The majority of parents want to provide their children with the skills and competences they’ll need to be successful and productive in their professions.
In pursuit of this goal, parents put their faith in universities and other higher education institutions to adequately educate their children for the ever-changing work landscape.
However, given how dramatically the world of work has changed and continues to change, it is critical for all higher education institutions to consider, and in many cases, review their offerings in order to ensure they deliver relevant and integrated curricula that adequately meet employer demands and enable students to excel in their chosen fields.
This is according to an education expert, Cymbeline Harilal, the instructional designer at The Independent Institute of Education (The IIE), SA’s leading private higher education provider.
“Higher education institutions must, therefore, now - more than ever before - include and be intentional in integrating 21st century and industry-aligned graduate attributes into all curricula,” says Harilal.
She added that between the corporate and educational sectors, there is a concerning mismatch between industry demands and graduate attributes developed in universities.
“It is necessary for universities to bridge the gap through the delivery of dynamic curricula that addresses the disparity between skills supply and industry demand.
“The relevant skills outlined in the World Economic Forum's report on 21st century requirements highlight the significance of an adaptable curriculum in response to changing job demands. These skills are comprised of foundational, competencies, character qualities and technical skills.”

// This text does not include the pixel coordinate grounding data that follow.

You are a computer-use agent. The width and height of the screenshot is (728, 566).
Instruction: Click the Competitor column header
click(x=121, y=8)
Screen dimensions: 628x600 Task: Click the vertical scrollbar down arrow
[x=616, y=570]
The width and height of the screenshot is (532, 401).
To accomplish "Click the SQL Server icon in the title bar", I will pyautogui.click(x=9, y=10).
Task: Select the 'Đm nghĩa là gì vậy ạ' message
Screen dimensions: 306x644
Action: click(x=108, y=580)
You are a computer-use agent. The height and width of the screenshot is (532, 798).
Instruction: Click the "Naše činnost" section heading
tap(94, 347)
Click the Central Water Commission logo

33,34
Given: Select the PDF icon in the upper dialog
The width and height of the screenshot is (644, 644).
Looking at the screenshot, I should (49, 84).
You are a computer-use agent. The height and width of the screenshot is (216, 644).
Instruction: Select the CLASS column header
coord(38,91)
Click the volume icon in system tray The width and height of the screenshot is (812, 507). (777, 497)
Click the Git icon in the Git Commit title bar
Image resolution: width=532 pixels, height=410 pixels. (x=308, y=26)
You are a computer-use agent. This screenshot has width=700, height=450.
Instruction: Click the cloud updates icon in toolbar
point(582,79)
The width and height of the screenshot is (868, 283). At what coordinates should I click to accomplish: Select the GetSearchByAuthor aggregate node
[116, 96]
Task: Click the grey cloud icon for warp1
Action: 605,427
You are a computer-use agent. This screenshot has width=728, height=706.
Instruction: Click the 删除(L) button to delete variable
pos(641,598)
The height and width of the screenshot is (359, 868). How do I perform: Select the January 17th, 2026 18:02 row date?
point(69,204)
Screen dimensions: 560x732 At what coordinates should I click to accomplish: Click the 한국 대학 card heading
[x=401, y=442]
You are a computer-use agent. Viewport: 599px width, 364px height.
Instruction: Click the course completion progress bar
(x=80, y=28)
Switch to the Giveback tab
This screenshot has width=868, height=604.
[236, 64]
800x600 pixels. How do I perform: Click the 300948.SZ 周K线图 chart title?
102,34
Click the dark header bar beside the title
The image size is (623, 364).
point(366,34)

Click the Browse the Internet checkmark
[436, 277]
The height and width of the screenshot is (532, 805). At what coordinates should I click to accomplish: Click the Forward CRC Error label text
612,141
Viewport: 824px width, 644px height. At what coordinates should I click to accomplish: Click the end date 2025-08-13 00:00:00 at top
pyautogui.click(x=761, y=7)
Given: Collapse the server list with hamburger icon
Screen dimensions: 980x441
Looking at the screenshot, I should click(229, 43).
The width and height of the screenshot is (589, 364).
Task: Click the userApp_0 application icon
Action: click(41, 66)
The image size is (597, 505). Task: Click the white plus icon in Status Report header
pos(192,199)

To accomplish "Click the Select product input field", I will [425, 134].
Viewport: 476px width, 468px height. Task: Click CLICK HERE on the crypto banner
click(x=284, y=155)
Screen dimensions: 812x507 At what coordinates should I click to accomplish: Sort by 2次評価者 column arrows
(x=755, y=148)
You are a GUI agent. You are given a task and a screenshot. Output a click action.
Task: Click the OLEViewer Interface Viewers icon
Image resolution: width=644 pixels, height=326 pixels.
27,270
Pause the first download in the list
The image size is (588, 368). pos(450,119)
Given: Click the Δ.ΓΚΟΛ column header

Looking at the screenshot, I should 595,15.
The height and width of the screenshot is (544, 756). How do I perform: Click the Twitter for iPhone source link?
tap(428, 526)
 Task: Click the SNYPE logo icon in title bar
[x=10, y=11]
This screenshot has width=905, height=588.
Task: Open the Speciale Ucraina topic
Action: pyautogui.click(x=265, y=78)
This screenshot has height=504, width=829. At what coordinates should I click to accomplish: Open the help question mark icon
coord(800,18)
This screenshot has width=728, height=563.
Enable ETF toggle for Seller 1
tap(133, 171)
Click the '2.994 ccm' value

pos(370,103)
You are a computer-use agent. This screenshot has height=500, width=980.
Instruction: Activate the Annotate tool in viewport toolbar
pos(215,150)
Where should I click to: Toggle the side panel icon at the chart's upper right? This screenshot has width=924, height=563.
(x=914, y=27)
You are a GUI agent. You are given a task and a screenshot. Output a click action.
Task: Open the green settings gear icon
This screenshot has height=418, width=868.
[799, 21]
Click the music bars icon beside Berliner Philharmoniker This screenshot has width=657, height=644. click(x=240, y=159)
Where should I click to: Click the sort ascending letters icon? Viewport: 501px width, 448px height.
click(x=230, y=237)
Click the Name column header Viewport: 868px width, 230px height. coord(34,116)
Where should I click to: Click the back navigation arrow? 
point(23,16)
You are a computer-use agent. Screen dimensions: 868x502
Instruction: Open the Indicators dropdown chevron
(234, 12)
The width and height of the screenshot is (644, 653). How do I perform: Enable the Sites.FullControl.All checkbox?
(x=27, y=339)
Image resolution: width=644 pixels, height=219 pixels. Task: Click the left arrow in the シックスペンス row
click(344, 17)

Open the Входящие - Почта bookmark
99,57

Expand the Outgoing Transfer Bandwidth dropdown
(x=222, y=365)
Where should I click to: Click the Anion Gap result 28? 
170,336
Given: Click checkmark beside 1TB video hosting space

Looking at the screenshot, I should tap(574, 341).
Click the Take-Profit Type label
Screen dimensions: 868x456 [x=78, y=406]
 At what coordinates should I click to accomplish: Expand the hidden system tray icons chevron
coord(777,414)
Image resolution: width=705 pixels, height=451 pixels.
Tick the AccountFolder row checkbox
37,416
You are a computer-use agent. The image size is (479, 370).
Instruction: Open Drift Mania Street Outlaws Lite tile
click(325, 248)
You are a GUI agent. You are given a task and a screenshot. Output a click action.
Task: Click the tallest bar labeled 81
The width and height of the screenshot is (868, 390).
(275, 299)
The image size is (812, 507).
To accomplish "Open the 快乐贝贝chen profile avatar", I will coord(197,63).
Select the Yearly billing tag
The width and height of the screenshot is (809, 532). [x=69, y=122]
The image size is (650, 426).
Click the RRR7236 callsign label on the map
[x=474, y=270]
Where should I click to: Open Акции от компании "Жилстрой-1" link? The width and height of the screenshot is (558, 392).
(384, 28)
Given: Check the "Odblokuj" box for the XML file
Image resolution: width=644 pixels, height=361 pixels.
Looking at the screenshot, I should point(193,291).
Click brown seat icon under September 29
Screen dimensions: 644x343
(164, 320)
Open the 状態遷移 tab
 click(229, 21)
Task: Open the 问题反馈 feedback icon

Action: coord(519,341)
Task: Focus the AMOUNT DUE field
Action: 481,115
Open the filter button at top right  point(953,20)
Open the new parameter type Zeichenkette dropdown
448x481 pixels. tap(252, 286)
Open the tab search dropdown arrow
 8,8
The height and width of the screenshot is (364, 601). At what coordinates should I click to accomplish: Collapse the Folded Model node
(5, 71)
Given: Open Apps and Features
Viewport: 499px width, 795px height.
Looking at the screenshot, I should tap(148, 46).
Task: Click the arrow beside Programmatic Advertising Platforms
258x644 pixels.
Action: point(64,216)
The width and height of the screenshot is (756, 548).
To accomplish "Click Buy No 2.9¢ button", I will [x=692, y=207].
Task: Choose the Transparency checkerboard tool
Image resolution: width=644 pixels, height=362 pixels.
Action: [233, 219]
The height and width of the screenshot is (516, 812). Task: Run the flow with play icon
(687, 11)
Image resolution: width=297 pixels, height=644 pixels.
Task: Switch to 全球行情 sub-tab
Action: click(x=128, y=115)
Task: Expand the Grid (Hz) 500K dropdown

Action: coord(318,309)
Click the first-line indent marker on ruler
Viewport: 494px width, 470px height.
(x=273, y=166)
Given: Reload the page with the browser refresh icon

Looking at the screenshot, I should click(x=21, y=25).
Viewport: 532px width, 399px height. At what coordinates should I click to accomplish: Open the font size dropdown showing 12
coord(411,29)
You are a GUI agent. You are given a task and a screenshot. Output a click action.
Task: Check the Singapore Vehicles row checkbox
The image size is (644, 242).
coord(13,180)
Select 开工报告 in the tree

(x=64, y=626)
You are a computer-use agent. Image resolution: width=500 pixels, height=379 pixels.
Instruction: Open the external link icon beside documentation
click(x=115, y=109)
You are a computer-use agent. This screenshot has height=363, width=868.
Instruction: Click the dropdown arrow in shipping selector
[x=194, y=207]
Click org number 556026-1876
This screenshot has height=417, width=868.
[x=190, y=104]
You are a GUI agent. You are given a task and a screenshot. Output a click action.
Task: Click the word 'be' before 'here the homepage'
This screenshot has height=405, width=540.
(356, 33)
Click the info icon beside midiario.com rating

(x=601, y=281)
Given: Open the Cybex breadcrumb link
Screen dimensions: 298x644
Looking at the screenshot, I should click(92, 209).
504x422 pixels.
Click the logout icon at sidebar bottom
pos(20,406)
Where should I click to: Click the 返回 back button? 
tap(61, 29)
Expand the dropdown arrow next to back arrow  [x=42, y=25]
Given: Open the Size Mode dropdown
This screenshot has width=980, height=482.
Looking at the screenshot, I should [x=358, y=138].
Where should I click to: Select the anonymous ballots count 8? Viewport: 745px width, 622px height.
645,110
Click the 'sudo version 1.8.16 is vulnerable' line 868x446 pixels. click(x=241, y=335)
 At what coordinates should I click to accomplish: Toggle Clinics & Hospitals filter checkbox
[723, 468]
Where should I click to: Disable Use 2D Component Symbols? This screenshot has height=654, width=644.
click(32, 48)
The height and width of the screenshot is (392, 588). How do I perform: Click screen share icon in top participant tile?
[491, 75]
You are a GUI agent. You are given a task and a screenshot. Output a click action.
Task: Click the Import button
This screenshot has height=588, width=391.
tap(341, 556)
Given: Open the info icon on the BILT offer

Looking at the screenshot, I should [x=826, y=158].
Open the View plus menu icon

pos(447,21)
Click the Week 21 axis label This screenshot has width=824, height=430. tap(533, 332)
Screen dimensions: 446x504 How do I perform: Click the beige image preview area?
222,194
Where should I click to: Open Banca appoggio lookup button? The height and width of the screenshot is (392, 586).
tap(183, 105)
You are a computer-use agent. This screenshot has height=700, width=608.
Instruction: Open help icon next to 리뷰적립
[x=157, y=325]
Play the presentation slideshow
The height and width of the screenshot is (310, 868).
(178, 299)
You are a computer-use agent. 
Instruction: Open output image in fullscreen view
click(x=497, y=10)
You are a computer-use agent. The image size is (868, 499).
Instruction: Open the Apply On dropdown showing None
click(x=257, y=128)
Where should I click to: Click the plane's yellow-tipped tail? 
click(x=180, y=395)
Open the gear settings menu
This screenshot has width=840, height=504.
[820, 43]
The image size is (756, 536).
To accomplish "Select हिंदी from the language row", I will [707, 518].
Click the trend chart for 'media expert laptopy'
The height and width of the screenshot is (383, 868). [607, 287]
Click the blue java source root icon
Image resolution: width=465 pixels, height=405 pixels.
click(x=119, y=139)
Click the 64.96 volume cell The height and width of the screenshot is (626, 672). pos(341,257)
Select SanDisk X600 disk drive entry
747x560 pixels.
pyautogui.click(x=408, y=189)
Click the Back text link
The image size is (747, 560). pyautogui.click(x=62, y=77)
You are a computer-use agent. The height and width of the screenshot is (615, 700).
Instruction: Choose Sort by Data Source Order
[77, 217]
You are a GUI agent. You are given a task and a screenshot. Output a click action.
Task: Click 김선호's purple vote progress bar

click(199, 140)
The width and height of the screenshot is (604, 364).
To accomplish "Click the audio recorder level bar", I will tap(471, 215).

Harilal says these skills can be broadly described as:
Students must be able to apply the essential abilities of literacy, numeracy, science, information technology, and financial literacy.
These are primarily created in school, however, certain children who graduated from underprivileged schools may require further assistance.
Critical thinking, creativity, clear communication skills, both written and spoken, problem-solving ability, and teamwork are essential for functioning in a corporate setting where these qualities are necessary to push the firm to be successful, efficient, and competitive.
An additional talent that has lately become significant is the capacity to apply oneself freely in a distant work setting.
These are more difficult to include into a curriculum since they eventually come down to personality qualities, but they may be introduced and developed.
Curiosity, confidence, initiative, perseverance, grit, emotional intelligence, adaptability, leadership, resilience, and social or cultural awareness are all appreciated attributes in the workplace.
Competence in sophisticated technologies, data manipulation, and strategic use of technology has become critical for attaining a competitive advantage aimed at bridging the gap between the skills sought by industry and those supplied by higher education institutions.
Harilal explains how as expectations evolve and the future job market remains uncertain, many graduates express apprehension about their employment prospects.
She says students should be provided with opportunities to evaluate conceptual knowledge, analyse complex ideas, and generate innovative solutions, enabling the development of numeracy, writing, communication and technological skills to meet industry demands.
“By bridging the gap between employer expectations and the skills possessed by graduates, a seamless transition into the professional world of work becomes more likely, to the benefit both of the graduates and industry in South Africa,” Harilal concluded.